As written and without pictures, set down the lines from the one that contains "Screen dimensions: 1608x738" through the end of the data.

==== INFORMATION GIVEN

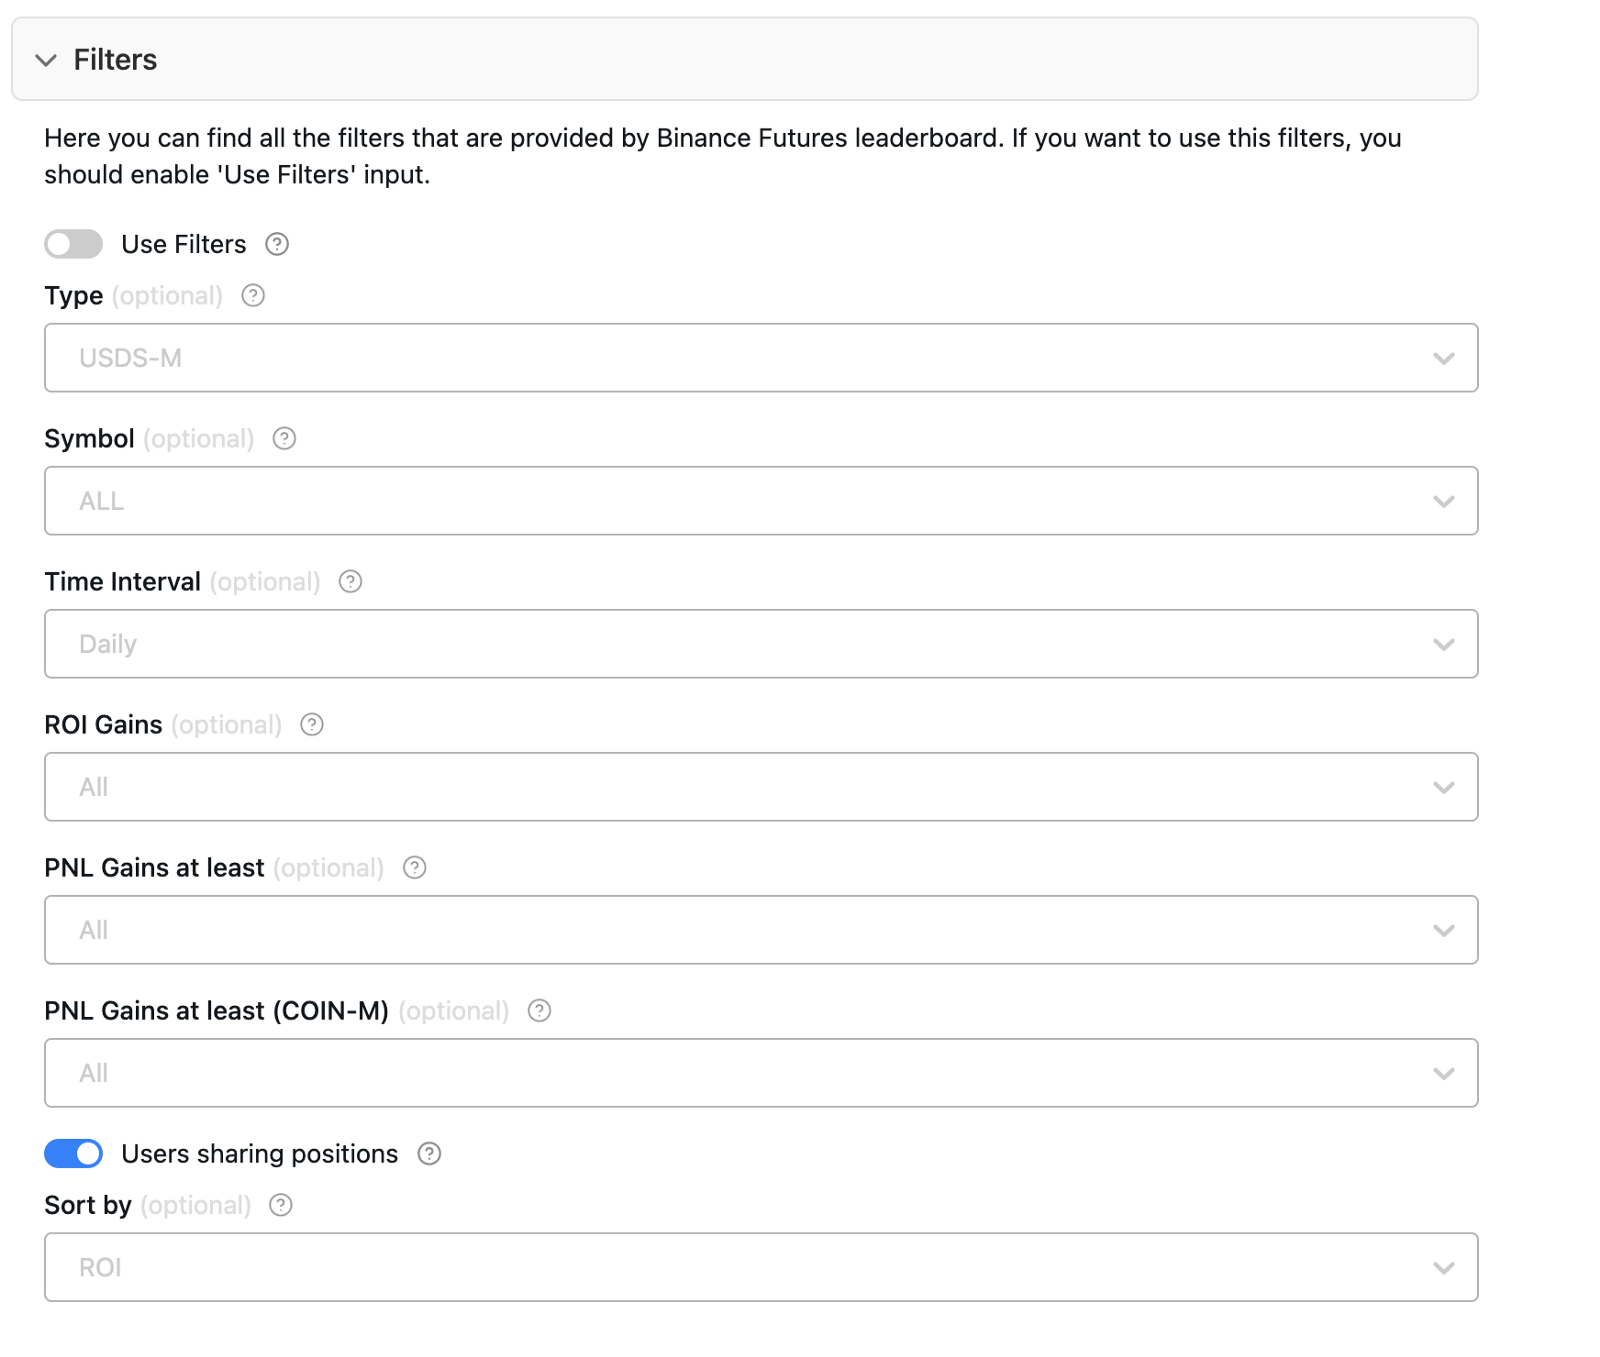Disable the Users sharing positions toggle

pos(72,1153)
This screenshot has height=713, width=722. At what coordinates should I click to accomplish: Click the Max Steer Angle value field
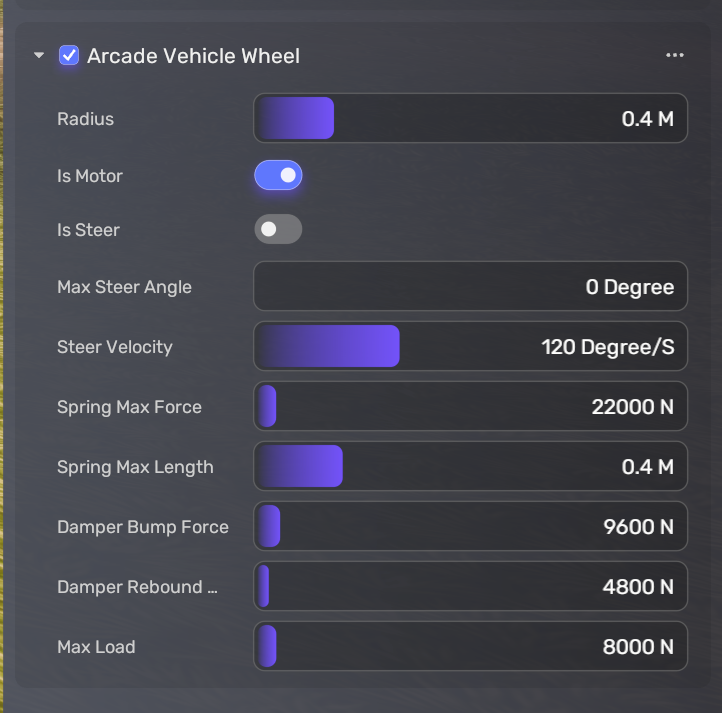point(470,287)
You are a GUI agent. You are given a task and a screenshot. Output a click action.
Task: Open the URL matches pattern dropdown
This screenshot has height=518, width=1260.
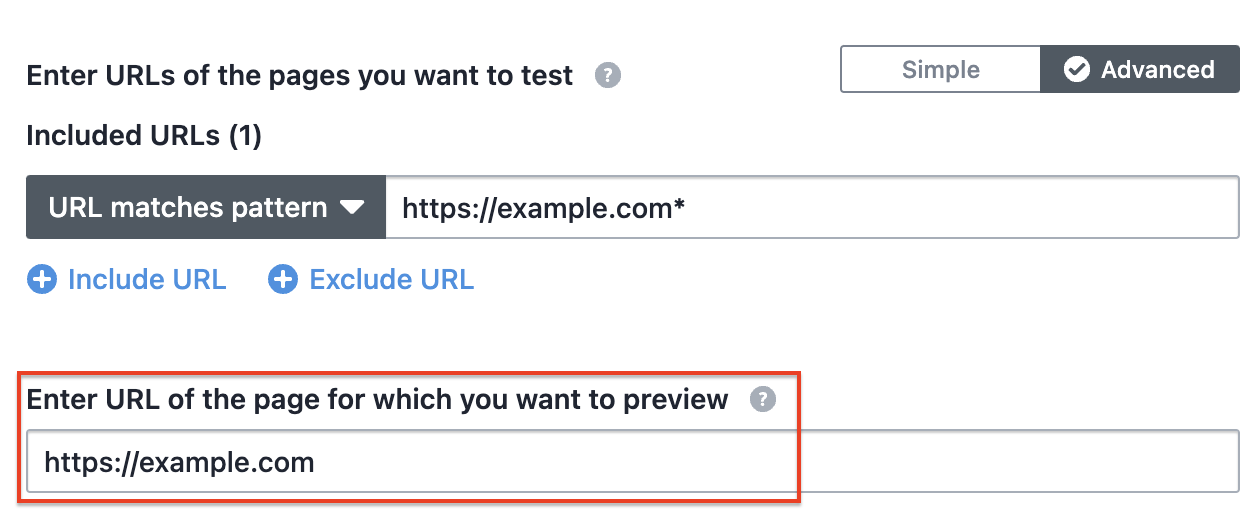tap(206, 208)
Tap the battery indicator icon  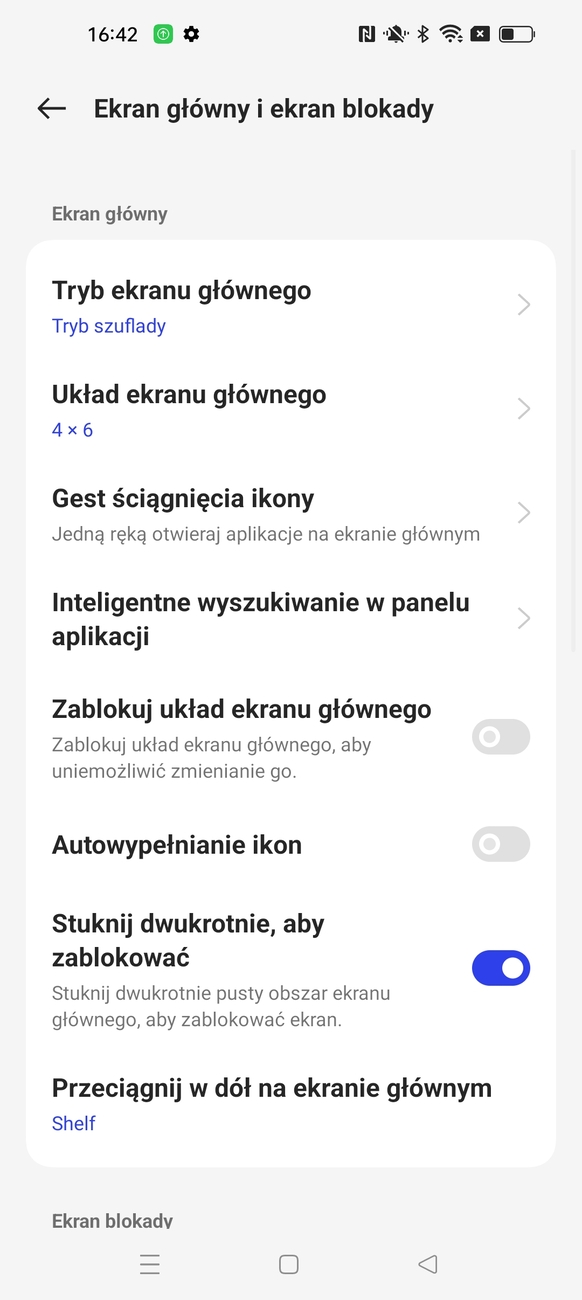(x=517, y=34)
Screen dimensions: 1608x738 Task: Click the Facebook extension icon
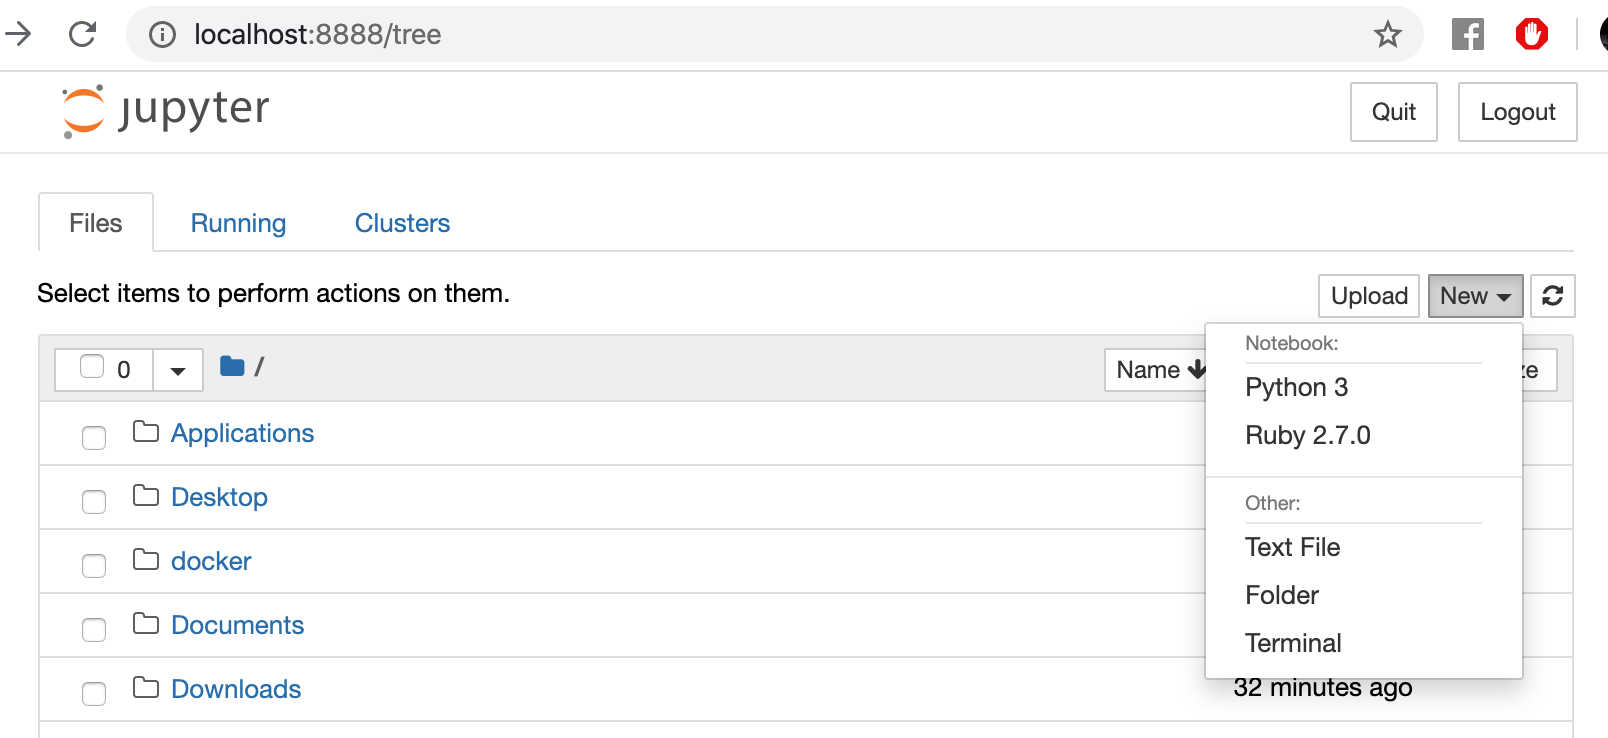[x=1467, y=35]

========

> _YOUR SOLUTION_
Screen dimensions: 1608x738 Task: Click the Facebook extension icon
[x=1467, y=35]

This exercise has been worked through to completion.